Antisemitism has existed since ancient times. What is the root of hatred of Jews? The “envy theory” and other explanatory models only offer incomplete explanations for antisemitism. Perhaps the cause lies deeper: the desire to wipe out the Jews is related to the desire to wipe out the God of the Bible, who made the Jews the chosen people.

Never in human history have the Jews been anything other than a minority among the peoples, a dwarf in the shadow of passing empires and great powers. The Jews never acquired a world empire like the Persians, Greeks and Romans, like the Mongols or the British. Even compared to the current power of the USA, the Chinese or the Arab world, no one must fear of being overrun and conquered by Jews. Nevertheless, there is no people who have been so hated for thousands of years. Across the ages, millions of antisemites continually wish the Jews to be exterminated. How is it possible to explain this phenomenon? In any case, it cannot be reduced to “anti-Judaism”, namely to the hostility of Christian groups against the Jews with reference to their alleged guilt in the crucifixion of Jesus. This form of antisemitism in the name of the gospel has caused great damage and must not be trivialized, but antisemitism existed even before Christianity. It dates back to ancient times and culminated during the Roman Empire. After the emergence of Islam in the 7th century, Islamic antisemitism spread without relying on Christianity or the European Middle Ages to justify its hostility to Jews.
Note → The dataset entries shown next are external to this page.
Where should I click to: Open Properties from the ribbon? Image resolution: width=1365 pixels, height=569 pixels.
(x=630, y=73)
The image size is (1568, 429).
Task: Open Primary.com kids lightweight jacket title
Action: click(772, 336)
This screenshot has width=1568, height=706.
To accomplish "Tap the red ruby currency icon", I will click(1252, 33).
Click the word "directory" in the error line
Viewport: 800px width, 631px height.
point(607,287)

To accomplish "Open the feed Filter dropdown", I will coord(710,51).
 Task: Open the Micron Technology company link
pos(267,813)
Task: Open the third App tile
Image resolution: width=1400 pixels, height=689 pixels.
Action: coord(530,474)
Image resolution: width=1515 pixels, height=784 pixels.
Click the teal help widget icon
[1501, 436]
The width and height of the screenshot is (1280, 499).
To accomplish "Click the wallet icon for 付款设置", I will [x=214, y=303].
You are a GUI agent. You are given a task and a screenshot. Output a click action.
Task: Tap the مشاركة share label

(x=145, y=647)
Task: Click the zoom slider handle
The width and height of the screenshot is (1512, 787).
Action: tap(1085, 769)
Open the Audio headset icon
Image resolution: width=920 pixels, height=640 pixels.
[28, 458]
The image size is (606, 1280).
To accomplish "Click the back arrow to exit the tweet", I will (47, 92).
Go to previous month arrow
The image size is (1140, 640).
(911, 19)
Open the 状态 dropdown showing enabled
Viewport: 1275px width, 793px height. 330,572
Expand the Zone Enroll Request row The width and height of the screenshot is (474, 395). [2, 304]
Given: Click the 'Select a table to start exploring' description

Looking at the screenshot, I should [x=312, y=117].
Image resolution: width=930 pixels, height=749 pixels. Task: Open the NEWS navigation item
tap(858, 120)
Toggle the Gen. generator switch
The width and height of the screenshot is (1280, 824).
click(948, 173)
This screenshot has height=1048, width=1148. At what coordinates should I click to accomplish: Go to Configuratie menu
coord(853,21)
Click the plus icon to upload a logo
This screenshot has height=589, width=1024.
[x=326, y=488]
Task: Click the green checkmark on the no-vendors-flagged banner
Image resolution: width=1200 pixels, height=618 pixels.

In modern times, antisemitic narratives about an allegedly hidden world domination by the Jews became socially acceptable in Europe, through texts such as the “Protocols of the Elders of Zion” or via respected thinkers such as Voltaire and Hegel, who accused the Jews of inventing monotheism – the alleged cause of existing world problems. In one writing, Voltaire addressed the Jews: “You surpass all nations with your outrageous fairy tales, your bad behavior and your barbarism. You deserve to be punished, and the punishment is your fate."

Ferocious antisemitism was not rare in the Age of Enlightenment and paved the way for the later Nazis. However, antisemitism also came from the left, as the history of the early socialists, of the European workers' movement in the 19th and 20th centuries, and of the Marxist classics show. In Russia, great pogroms started in 1880; after the Second World War, there came show trials and Stalinist campaigns “against Zionism and cosmopolitanism”. Before his death, Stalin had planned to deport all Jews to the autonomous region of Birobidzhan and kill a third of them along the way. Even decades after the Holocaust and communist persecution, antisemitism is not a marginal phenomenon in Europe. On the contrary, it is sharply increasing, be it through migration from Islamic countries, through neo-fascist circles, or via post-colonial wokeism that dominates large parts of Western education and culture and that courts Islamism under the label of anti-colonialism and criticism of Israel. The relativization of the Holocaust is combined with Islamic hatred of Israel and left-green representations of the country as a white colonial project. At the same time, the UN abuses its resolutions for anti-Israel propaganda year after year. If you add up all the resolutions against China, North Korea, Syria, Russia, Iran, Saudi Arabia and terrorist organizations like Hamas, Israel still appears as the most inhumane of all places. Systematically applying double standards is supported by many media outlets.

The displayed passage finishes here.